I'm a student in the Master in High Performance Computing (MHPC) programme at SISSA / ICTP, Trieste. My work focuses on parallel and GPU-accelerated scientific computing — from cache-aware single-core kernels up to distributed solvers running on Leonardo and LUMI. More recently I've been applying that toolkit to ML/AI workloads: fine-tuning LLMs with rule-based RL, running multi-agent LLM systems on cluster GPUs, and Bayesian inference on real scientific data.
The repositories below collect coursework, group projects, and a few solo experiments. The HPC ones build with CMake or Make and ship with benchmarks where they make sense; the ML ones are reproducible end-to-end (data fetched from public archives, training reports checked in).
🌐 For the full experience visit the live portfolio — animated lattice background, project cards, terminal hero, the works.
|
languages parallelism |
scientific libraries ml / ai tooling |
The six below are pinned for ML/AI + HPC engineering roles. The full set (9 projects, including atmospheric simulation, eigenvalue solvers, and modern C++) lives on the live portfolio site.
From-scratch REINFORCE / RLOO with PPO-style clipping and a KL penalty, applied to fine-tuning Llama-3.2-1B-Instruct for <think>…</think> reasoning on GSM8K. A miniature, didactic version of the recipe behind DeepSeek-R1-style reasoners — rule-based reward, no preference data, no learned reward model. Includes a small ablation over KL strength and group size with a discussion of the format-vs-reasoning reward-hacking trade-off. PyTorch, Transformers, TRL.
Treat the LLM as a particle in a statistical-mechanics system: sweep the qwen2.5 family from 0.5b to 14b × eight temperatures, study single-agent output distributions and N=4 multi-agent opinion dynamics over R=10 rounds. Headline finding: the genuine control parameter is model size, not sampling temperature — the Ising-style phase picture only fits the small models. Local Ollama, CrewAI for the multi-agent layer, SLURM template for CINECA Leonardo.

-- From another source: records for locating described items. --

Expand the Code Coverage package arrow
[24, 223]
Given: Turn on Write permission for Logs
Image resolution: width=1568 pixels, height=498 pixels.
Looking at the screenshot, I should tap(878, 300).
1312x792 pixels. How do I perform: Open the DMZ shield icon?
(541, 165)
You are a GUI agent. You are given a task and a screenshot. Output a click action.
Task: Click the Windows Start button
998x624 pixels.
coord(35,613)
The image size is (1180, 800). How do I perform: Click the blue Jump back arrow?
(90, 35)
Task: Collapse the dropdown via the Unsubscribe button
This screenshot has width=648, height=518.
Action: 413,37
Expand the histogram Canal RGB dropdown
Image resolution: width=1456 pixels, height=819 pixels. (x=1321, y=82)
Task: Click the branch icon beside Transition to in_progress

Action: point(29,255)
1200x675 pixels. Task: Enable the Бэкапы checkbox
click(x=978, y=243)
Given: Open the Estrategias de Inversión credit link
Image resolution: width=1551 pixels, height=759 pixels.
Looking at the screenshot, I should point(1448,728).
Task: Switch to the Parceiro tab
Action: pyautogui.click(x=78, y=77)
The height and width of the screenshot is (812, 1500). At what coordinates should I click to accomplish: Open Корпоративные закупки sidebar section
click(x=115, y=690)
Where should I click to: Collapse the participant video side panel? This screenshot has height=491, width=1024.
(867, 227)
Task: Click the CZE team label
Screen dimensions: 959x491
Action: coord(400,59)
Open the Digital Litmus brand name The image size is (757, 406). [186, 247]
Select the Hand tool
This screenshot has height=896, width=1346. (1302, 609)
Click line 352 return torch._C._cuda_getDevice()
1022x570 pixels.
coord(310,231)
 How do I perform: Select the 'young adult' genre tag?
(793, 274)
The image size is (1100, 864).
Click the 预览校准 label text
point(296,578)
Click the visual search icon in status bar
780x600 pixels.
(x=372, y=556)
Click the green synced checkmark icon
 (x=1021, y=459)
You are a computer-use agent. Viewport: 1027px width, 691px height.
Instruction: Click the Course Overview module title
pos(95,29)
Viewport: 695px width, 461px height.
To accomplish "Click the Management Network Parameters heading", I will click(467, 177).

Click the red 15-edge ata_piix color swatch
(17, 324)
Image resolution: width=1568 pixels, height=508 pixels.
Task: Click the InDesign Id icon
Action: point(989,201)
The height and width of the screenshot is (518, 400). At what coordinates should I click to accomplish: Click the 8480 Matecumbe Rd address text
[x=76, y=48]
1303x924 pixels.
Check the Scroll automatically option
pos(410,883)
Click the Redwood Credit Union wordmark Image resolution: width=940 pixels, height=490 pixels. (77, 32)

Quasi-periodic Gaussian Process built from scratch — hand-written kernel, log marginal likelihood via Cholesky factorisation, scipy.optimize for hyperparameters, posterior predictive from the standard equations — fit to a real Kepler stellar light curve to recover a candidate rotation period. Lomb–Scargle periodogram seeds the period prior. Data fetched live from the STScI archive; nothing to download.
GPU programming portfolio progressing from first CUDA kernels to a production-quality GPU-accelerated Lattice Boltzmann fluid solver. Shared-memory transpose with bank-conflict avoidance, distributed matrix multiplication via MPI + cuBLAS (Cannon-style), and a 2D Jacobi solver across multiple GPUs. The same kernel-writing fluency that's needed for fast ML training and inference paths.
Eight progressive HPC projects: distributed identity and matmul, Cannon's algorithm, OpenMP fundamentals, Jacobi solvers (pure MPI → hybrid MPI+OpenMP → parallel HDF5 output), and a 3D diffusion solver with FFTW3-MPI. Each project compares blocking, non-blocking, and collective communication strategies — the foundations behind any distributed-training stack.
Annotated C examples building intuition for why code performs the way it does on modern hardware: cache hierarchies (memory mountains, blocked transpose, AoS vs. SoA), branch prediction, loop reordering and unrolling for ILP, software prefetching, sparse-matrix layouts, FP rounding. Benchmarks across laptop, Leonardo, and LUMI. The microarchitectural floor every fast ML kernel sits on top of.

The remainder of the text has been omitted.